A key recommendation of Lord Stern’s review of REF 2014 was that all research-active staff should be submitted and the funding councils proposed in December to implement this by requiring universities to include all staff on research-only or teaching and research contracts in the 2021 exercise.
It was argued that this would give a more accurate picture of a university’s research strength than the previous REF, in which institutions were accused of “game-playing” in the selection of staff for submission. There were also claims that non-selection led to academics being “stigmatised”.
A consultation on the proposals is due to close on 17 March but the funding councils have already conceded that contractual status may not be the best way to identify research-active staff.
The funding councils have acknowledged that many universities, particularly those in Scotland, are required to use a model contract which includes both teaching and research duties, regardless of the work actually expected of the academic.
Instead, the funding councils are considering drawing up an “evidence-based definition” of what it means to be research active, leaving it to the universities and individual academics to agree upon who falls into which category.
In a blog, David Sweeney, the Higher Education Funding Council for England's director of research, education and knowledge exchange, writes that this will likely lead to “consistently very high submission rates in the research-intensive universities”, rather than “variations seen by some as game-playing”. In universities that focus on teaching and knowledge exchange, there might be “much lower submission rates reflecting that fewer staff are hired with a primary success criterion being world-leading research outputs”.
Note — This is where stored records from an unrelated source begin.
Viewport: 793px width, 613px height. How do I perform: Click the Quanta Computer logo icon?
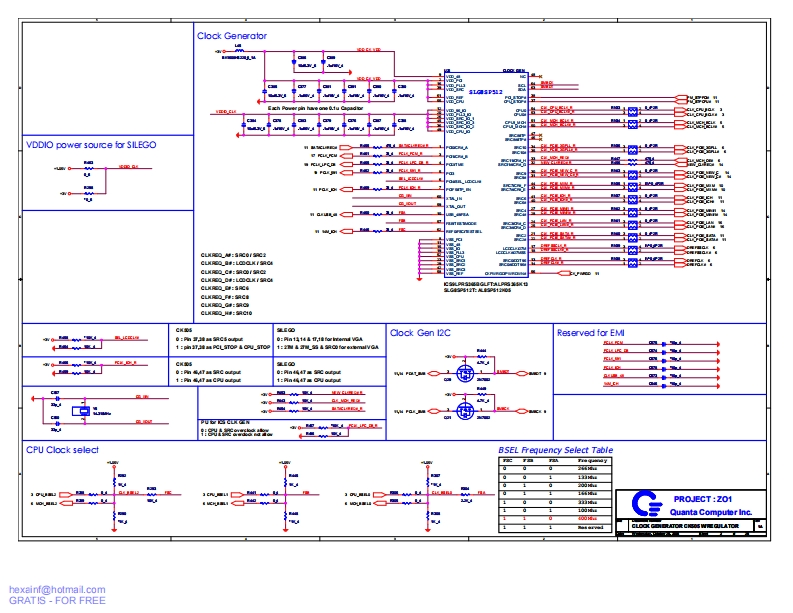tap(642, 503)
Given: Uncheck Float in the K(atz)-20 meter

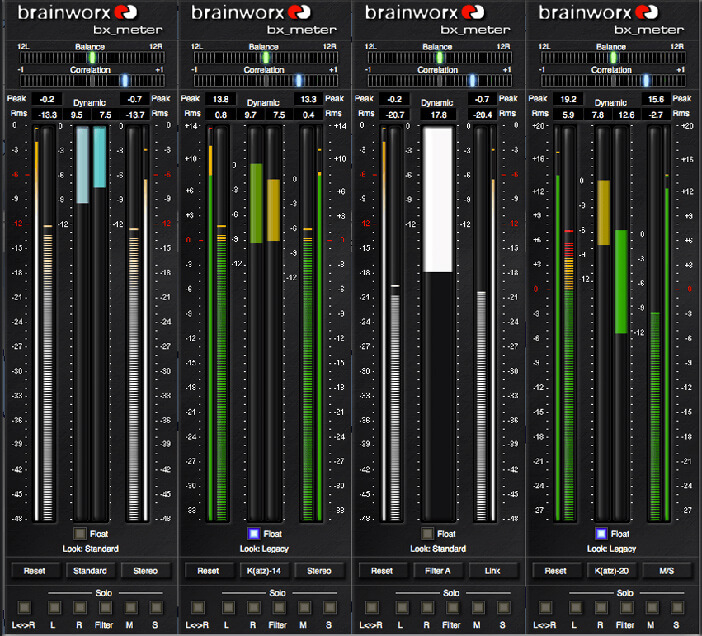Looking at the screenshot, I should tap(602, 534).
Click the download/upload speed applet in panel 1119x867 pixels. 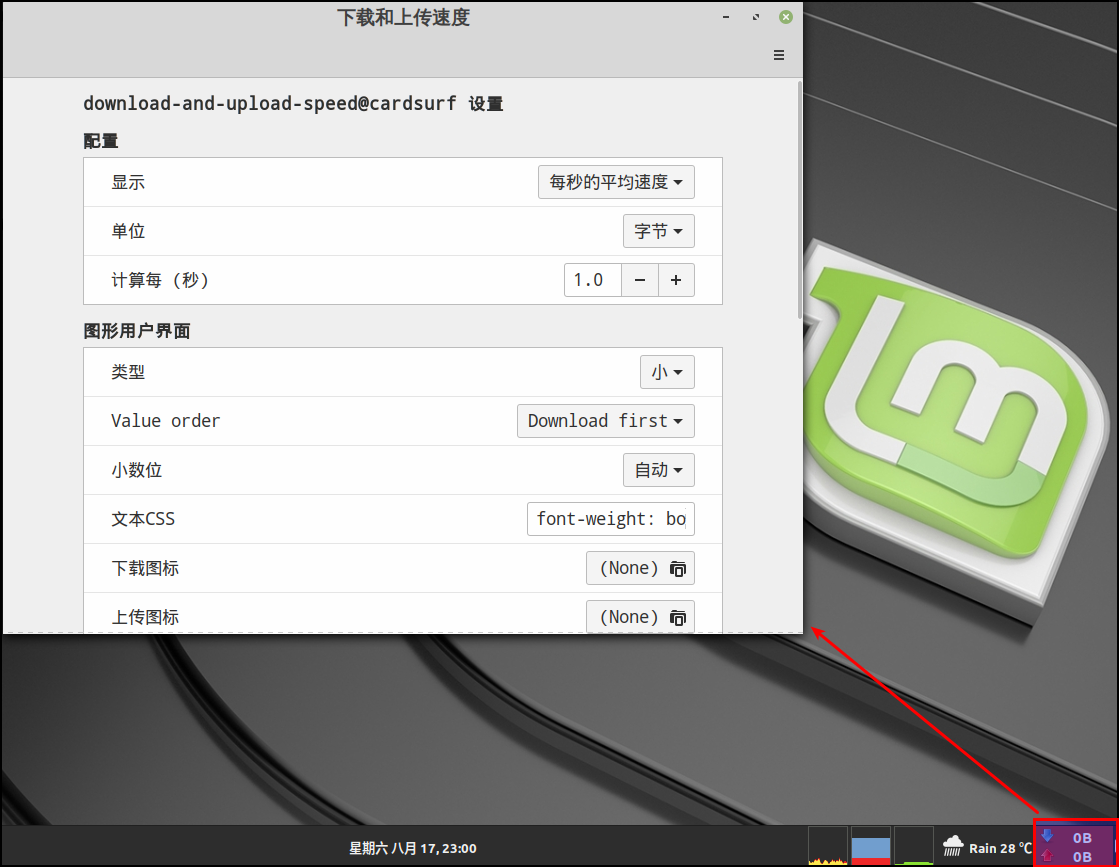point(1073,846)
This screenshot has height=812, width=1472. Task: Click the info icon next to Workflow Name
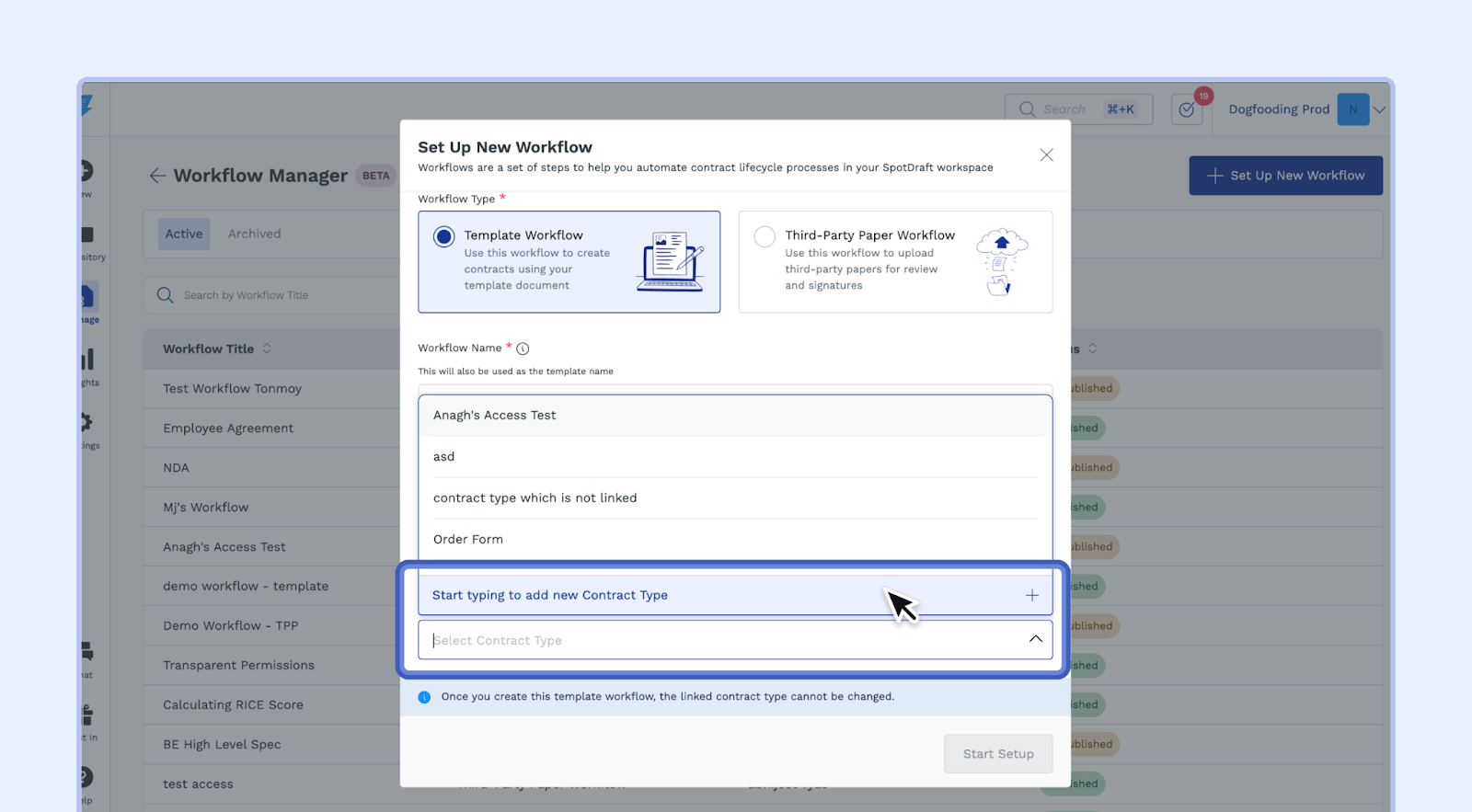click(523, 349)
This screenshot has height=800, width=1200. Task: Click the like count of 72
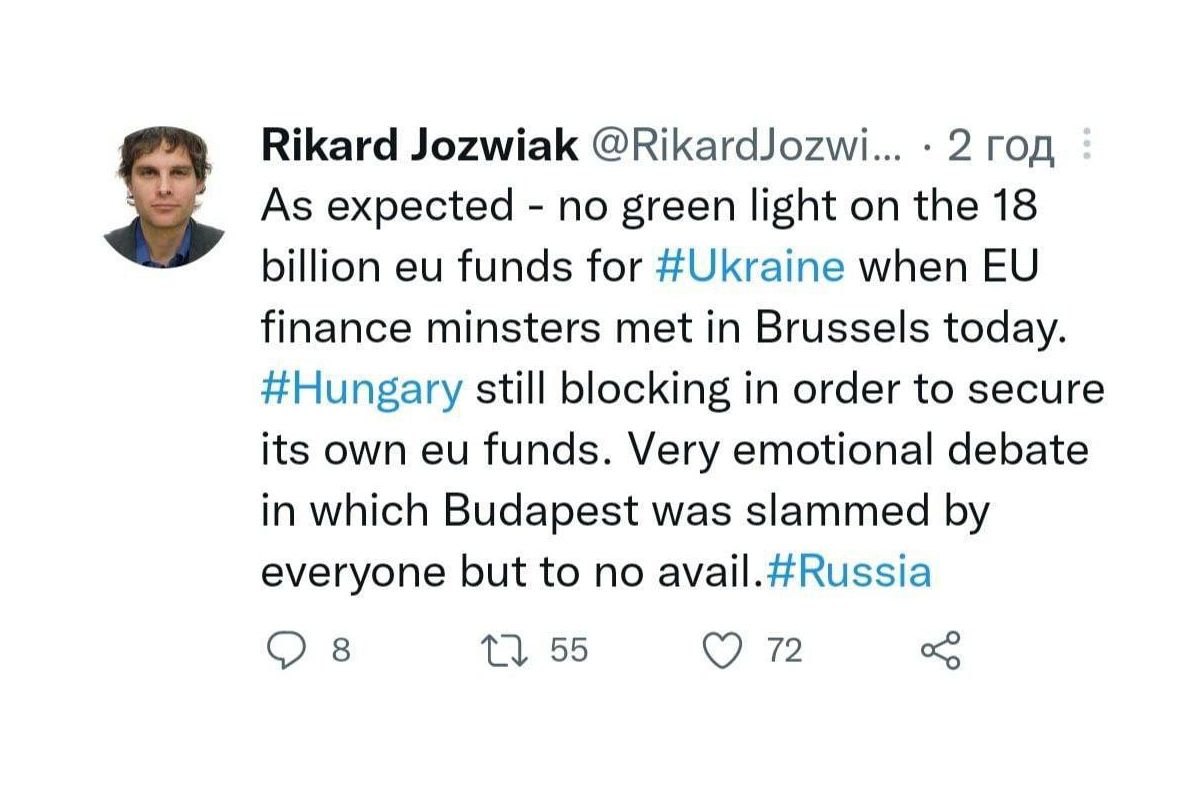pyautogui.click(x=785, y=652)
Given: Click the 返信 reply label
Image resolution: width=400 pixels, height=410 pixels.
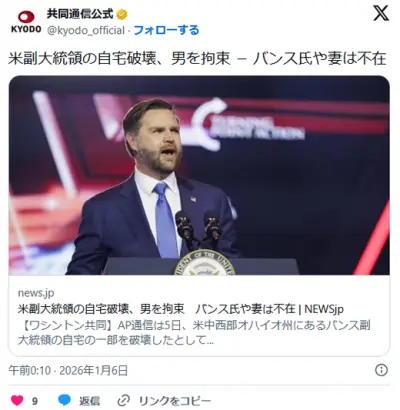Looking at the screenshot, I should 89,400.
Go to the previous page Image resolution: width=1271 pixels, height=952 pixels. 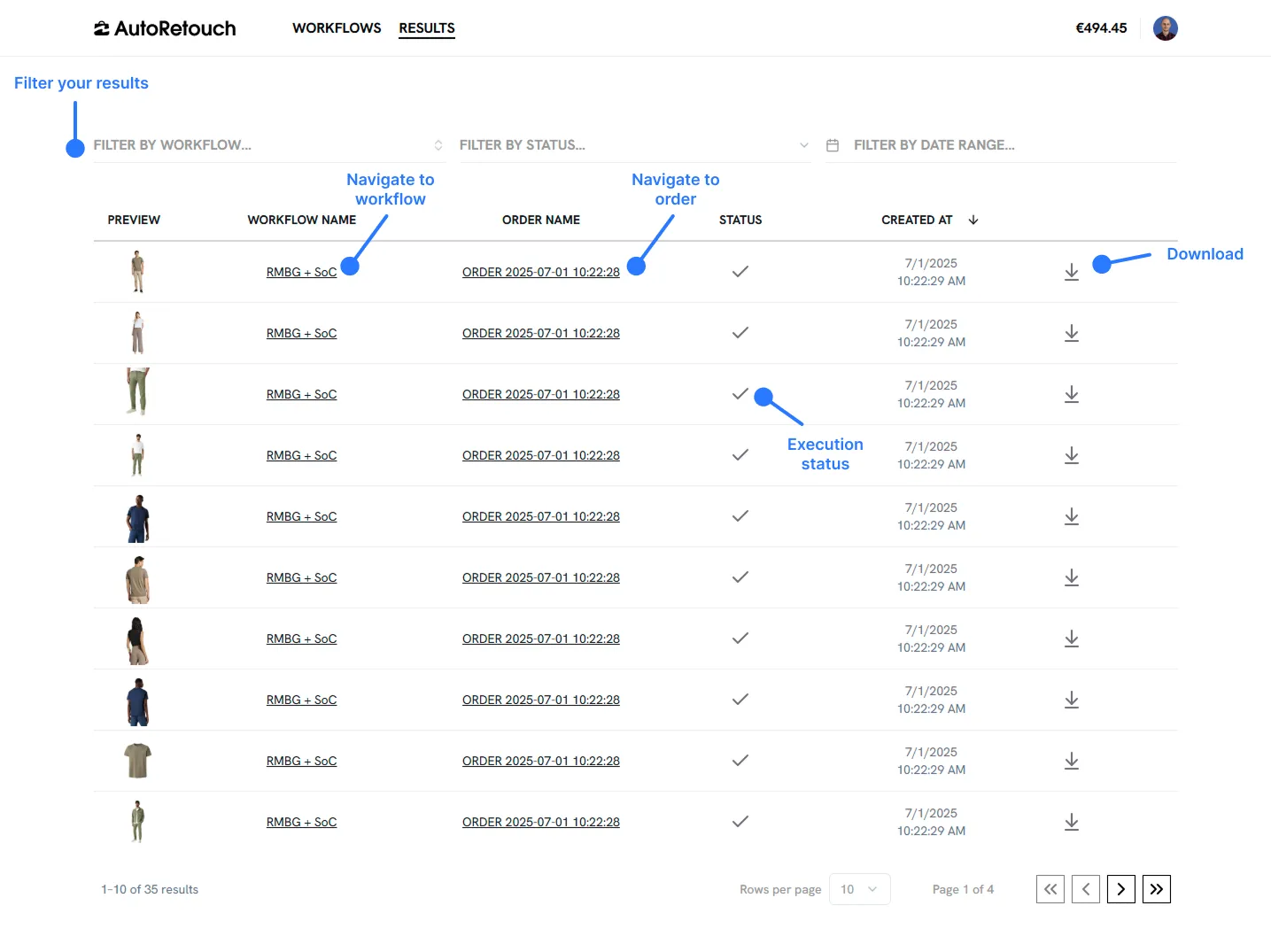click(x=1086, y=889)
Under such a scheme, universities would be required to “develop and publish the process they used to establish agreement with their staff on their ‘research-active’ status”, he writes.
Dr Sweeney told Times Higher Education that the funding councils still intended that “100 per cent of research-active staff will be submitted”.
“The only question is how you define research-active staff, and we propose doing that from a contractual basis,” Dr Sweeney said. “That has received a good bit of a push-back, which I understand, so now we’re...floating something else,” Dr Sweeney said.
Dr Sweeney added that, if the consultation responses “suggest a better way” of identifying research-active academics, the funding councils were prepared to consider that also.